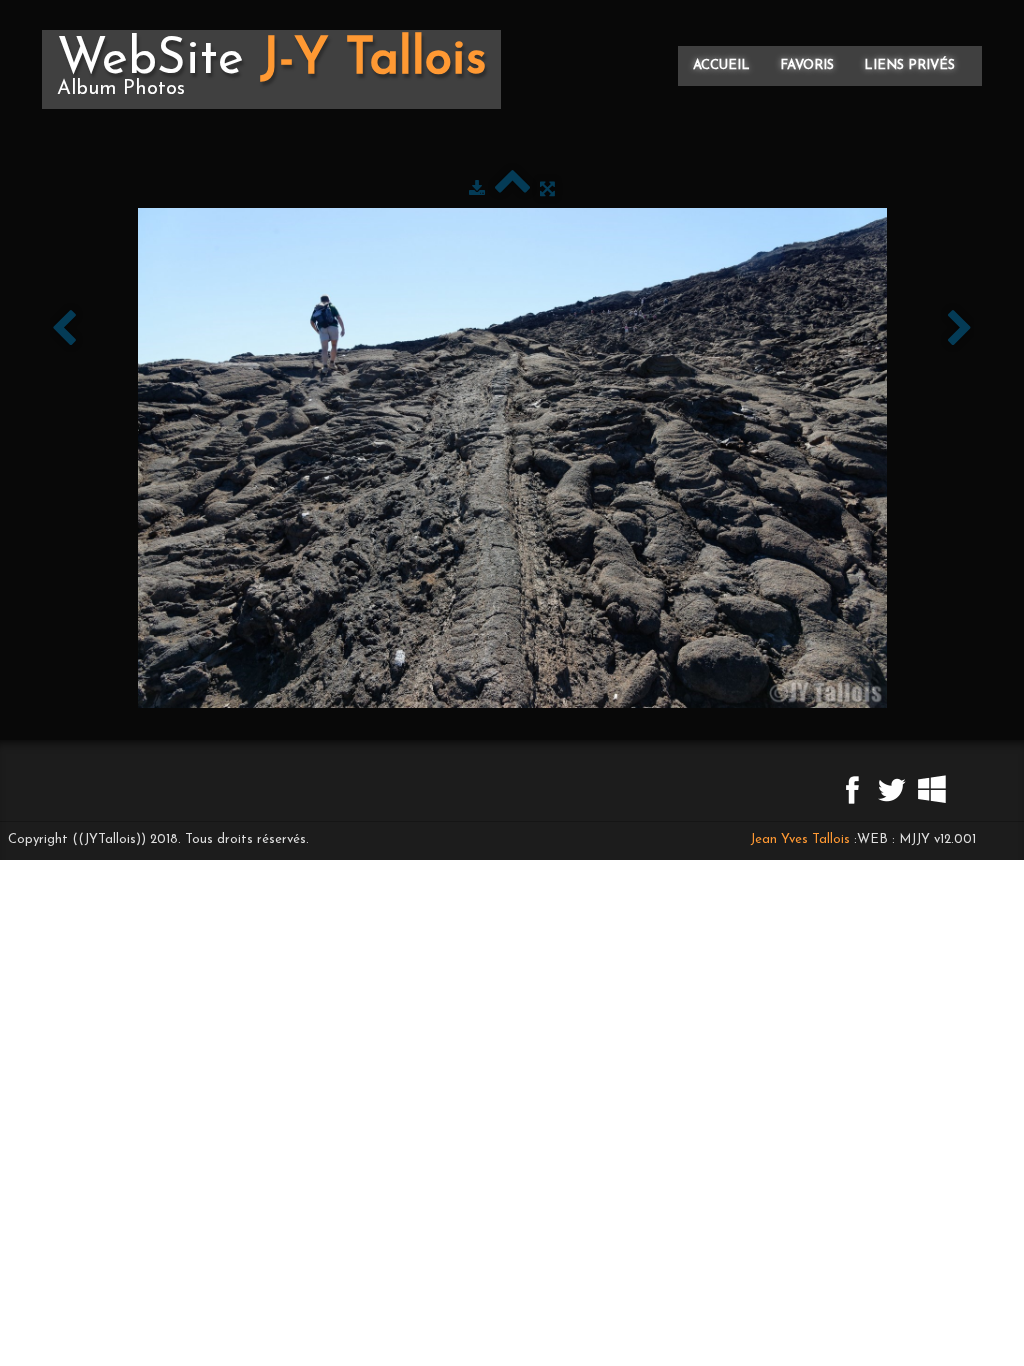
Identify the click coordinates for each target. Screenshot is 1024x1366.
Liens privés (909, 65)
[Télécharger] (477, 189)
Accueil (721, 65)
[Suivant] (960, 330)
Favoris (807, 65)
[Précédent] (64, 330)
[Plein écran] (547, 189)
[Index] (512, 189)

***

Write out the records above exactly. Pictures do not belong in the copy.

Identify the click coordinates for each target. Screenshot is 1024x1366.
Liens privés (909, 65)
[Télécharger] (477, 189)
Accueil (721, 65)
[Suivant] (960, 330)
Favoris (807, 65)
[Précédent] (64, 330)
[Plein écran] (547, 189)
[Index] (512, 189)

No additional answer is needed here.